## Problem to work on
Rewrite the lines below, replacing "Viewport" with "Screen size" everywhere and keeping everything else the same. Leave out the pictures.

## Dataset records
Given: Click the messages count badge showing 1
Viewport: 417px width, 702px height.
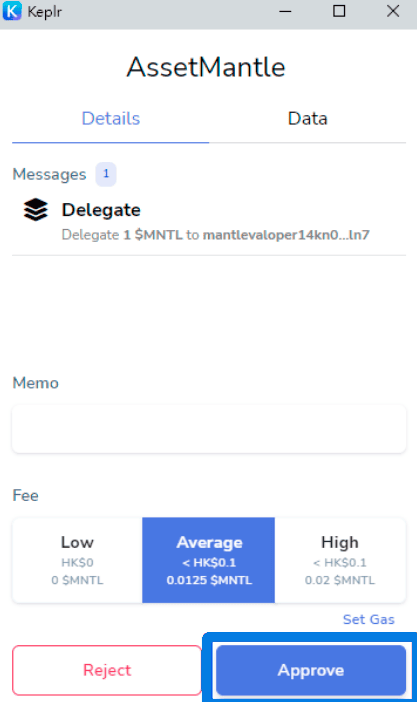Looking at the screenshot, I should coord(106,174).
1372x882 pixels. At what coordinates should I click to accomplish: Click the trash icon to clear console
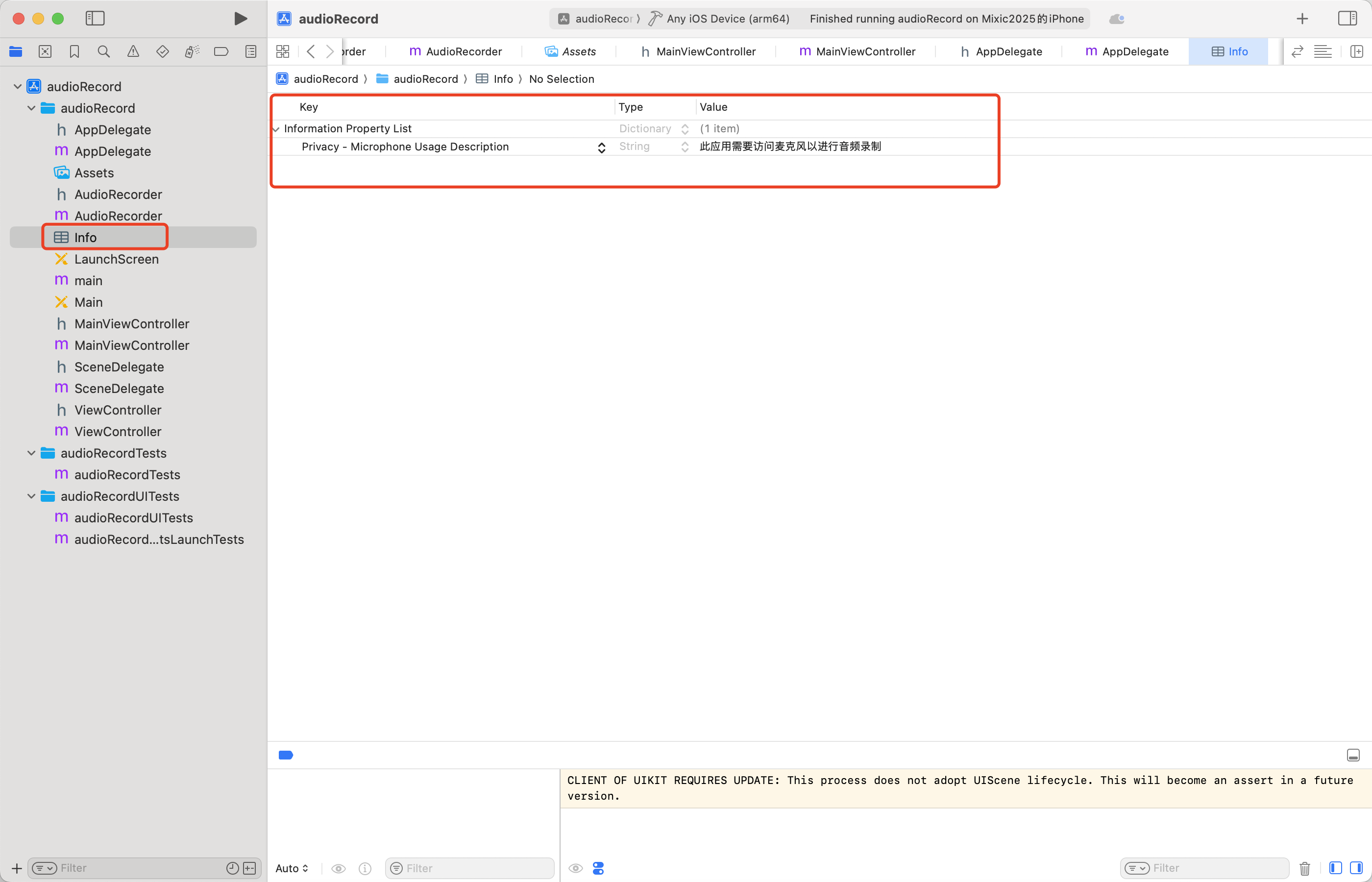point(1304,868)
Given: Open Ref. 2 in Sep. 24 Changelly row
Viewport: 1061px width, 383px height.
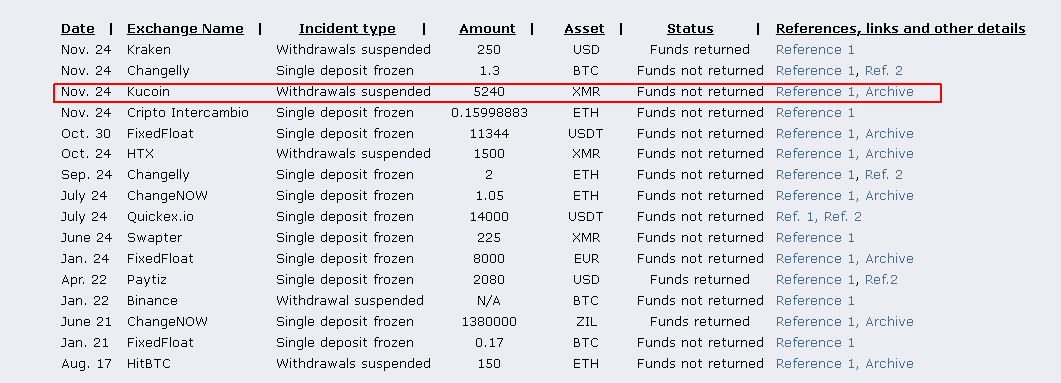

## Result
Given: Click the messages count badge showing 1
Screen size: 417px width, 702px height.
Looking at the screenshot, I should coord(106,174).
1372x882 pixels. At what coordinates should I click to accomplish: Click the trash icon to clear console
point(1304,868)
Given: Open Ref. 2 in Sep. 24 Changelly row
Screen size: 1061px width, 383px height.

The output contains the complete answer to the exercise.